The BASE study collected data from 100 office buildings across the continental USA in cities
with populations over 100,000. To collect baseline information on "typical" office buildings,
these buildings were randomly selected without regard to any indoor air concerns, except that
buildings with highly publicized indoor air quality were excluded. A standardized protocol was
used to collect data over a one-week period, either during the summer or winter (U.S.
Environmental Protection Agency, 1994). Data were collected from building plans, interviews
of building representatives and by direct observations by the BASE field. In this context, source
is used to denote not only a material with the potential to emit pollutants but also an activity or
area within the building using materials with the potential to emit pollutants. While additional
observations were made in a randomly selected test space within the buildings, the data
presented in this paper represent the entire building and not just the test space.

RESULTS AND DISCUSSION

Outdoor air can be an important source of pollution indoors because outdoor containing
pollutants is typically used as ventilation air without any air cleaning, other than filtration for
particulate matter.

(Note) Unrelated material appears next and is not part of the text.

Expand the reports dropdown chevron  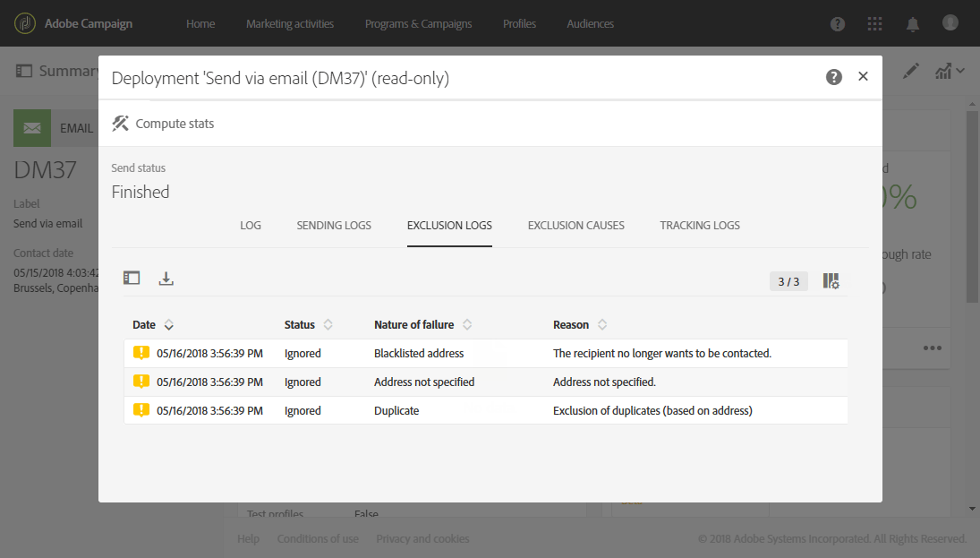pyautogui.click(x=960, y=70)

Table 1 lists several major, potential sources of outdoor air pollution and
their prevalence. This table lists the prevalence of dumpsters and emergency generators that
were adjacent to the building, while the other ambient sources listed were within 0.8 km of the
building. Data in Tables 1 and 2 were previously presented at HB2000 and are incorporated in
this paper only to provide a context for other data (Burton, Baker and Hanson et al., 2000).
Clearly many office buildings are located near potential sources of air pollution and their indoor
air could be strongly affected by such sources. Of special note is the high prevalence of
emergency generators near office buildings and of construction activities.

Table 1. Prevalence of ambient sources near the office buildings studied in BASE.

Ambient Source

Prevalence

Garbage & Trash
Dumpsters

81 %

Emergency
Generator

66%

Heavy Motor
Vehicle Traffic

61 %

Construction

56%

Industrial Stacks

35 %

Power Plants

26%

Special use areas of a building can also contain potential sources of air pollution indoors. These
special use areas of the buildings were also noted and are listed in Table 2. The data in Table 2
clearly reflect that office buildings represent more than just a collections of cubicles and
individual offices. Many activities requiring specialized spaces are also present, sometimes to a
surprising degree. While it is hardly surprising that parking garages are present in 37 % of the
buildings, it is noteworthy that 53 % contain print shops, 25 % contain graphic arts facilities and
34% contain laboratories (which include dental and medical labs).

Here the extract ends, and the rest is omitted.